On the flip side, many vegetables don’t like cold soil, so if you live in a cool climate, make sure not to put your vegetable container gardens outside full-time, until you know the temperatures are warm enough. For many plants the soil needs to be at least 60°F. Using a meat thermometer is a good way to find out the temperature of your soil. Always make sure to harden off your plants before you put them outside.


Quality potting soil is really important for vegetables. Don’t use soil from your garden, because it will compact in your container and won’t drain water properly. Also, one of the reasons to garden in containers is so you won’t have to deal with weeds. Chances are pretty good that if you use garden soil, you will be importing weeds into your container. I use organic potting soil because studies have shown that there are many benefits to growing produce organically, including better taste and a higher percentage of antioxidents and phytochemicals.


Plants need food to thrive, and their food is fertilizer. If your soil doesn’t have fertilizer already mixed in, you’ll want to add fertilizer.

I use an organic granular fertilizer and mix it into my containers from top to bottom. Every couple of weeks I will add diluted liquid fish emulsion or liquid seaweed to give them the nutrition they need. Another great way to add fertilizer during the growing season is to make or buy compost tea.

More on feeding your plants


Drainage is key to keep plants from drowning.

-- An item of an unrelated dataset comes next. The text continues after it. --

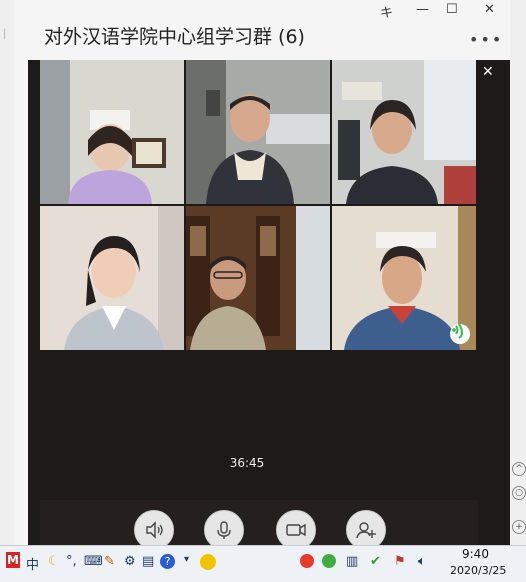  I want to click on volume-tray-icon: 🔈︎, so click(422, 562).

You want your pot or container to let excess water out of the bottom, so your plants won’t sit in water or soggy soil. Make sure your container has one large hole or several smaller ones. You can usually drill holes if the drainage is insufficient. Also, if your pot is sitting on a hard surface, the hole can plug up, so elevating your pots with pot feet is also a good idea.

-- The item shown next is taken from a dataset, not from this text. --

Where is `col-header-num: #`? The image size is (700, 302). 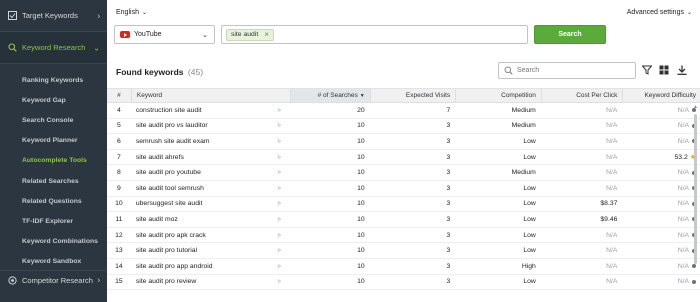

Choosing a container can be daunting.

You can use almost anything for a garden planter as long as it is big enough and has good drainage. Keep in mind though, that the larger your container, the easier it will be to maintain. The more soil a container can hold the more moisture it will retain. I don’t bother with containers that are smaller than 12” and I am much happier if they are at least 18”. Bigger, really is better here.

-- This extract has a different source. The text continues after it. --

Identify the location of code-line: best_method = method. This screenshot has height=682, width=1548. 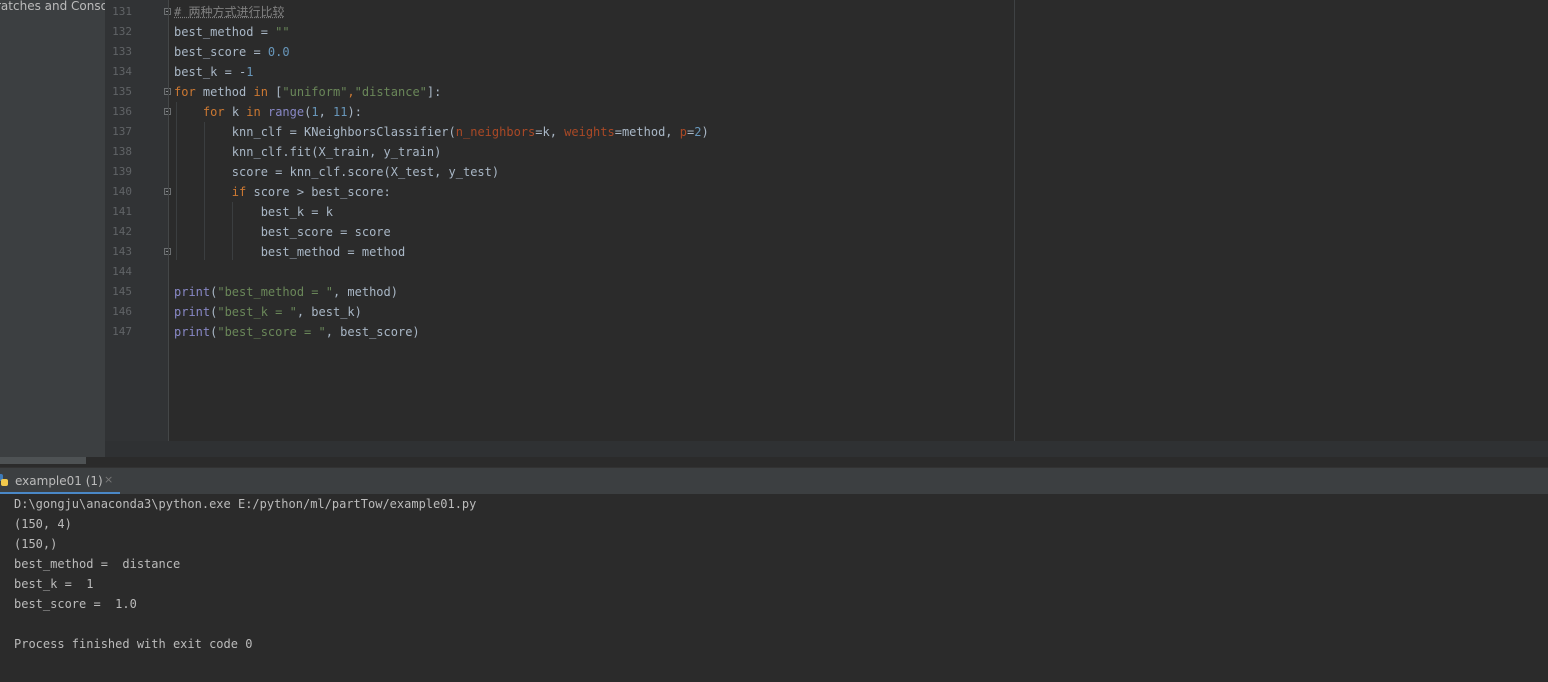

For looks, I love wooden containers for growing vegetables. I like the way they look and you can get really good-sized containers that aren’t too expensive, or you can make your own.

Growing vegetables in self-watering containers works wonderfully well. My favorite container for growing tomatoes is an Earthbox. They are large, easy to use, are incredibly durable and make giving plants the right amount of water a cinch.

Plastic or glazed ceramic containers are fine too. You can even use terracotta, but it is harder to keep your plants moist, because the clay tends to suck the water out of the soil. To help solve this problem, I either line a terracotta pot with plastic, or use a plastic pot as a liner

For an inexpensive container try a five-gallon, plastic bucket from the hardware store, or make an unusual container from something you have around your house, like an old laundry basket or a toy bin. As long as it’s big enough and has good drainage, you can really use anything.

I’m also a huge fan of straw bale gardening.

Seeds or Seedlings

You can start your veggies from seed or buy seedlings. There are some significant advantages and disadvantages to each. Starting your own seeds is much less expensive than buying seedlings, after some startup costs. Another great reason to start your own seeds is that you can grow hard to find varieties and can also grow your seedlings organically. However, starting seeds isn’t for everyone. You absolutely cannot let them dry out or they’re toast. Conversely, if you give them too much water, they keel over dead. To avoid this, you can make a self-watering seed starter.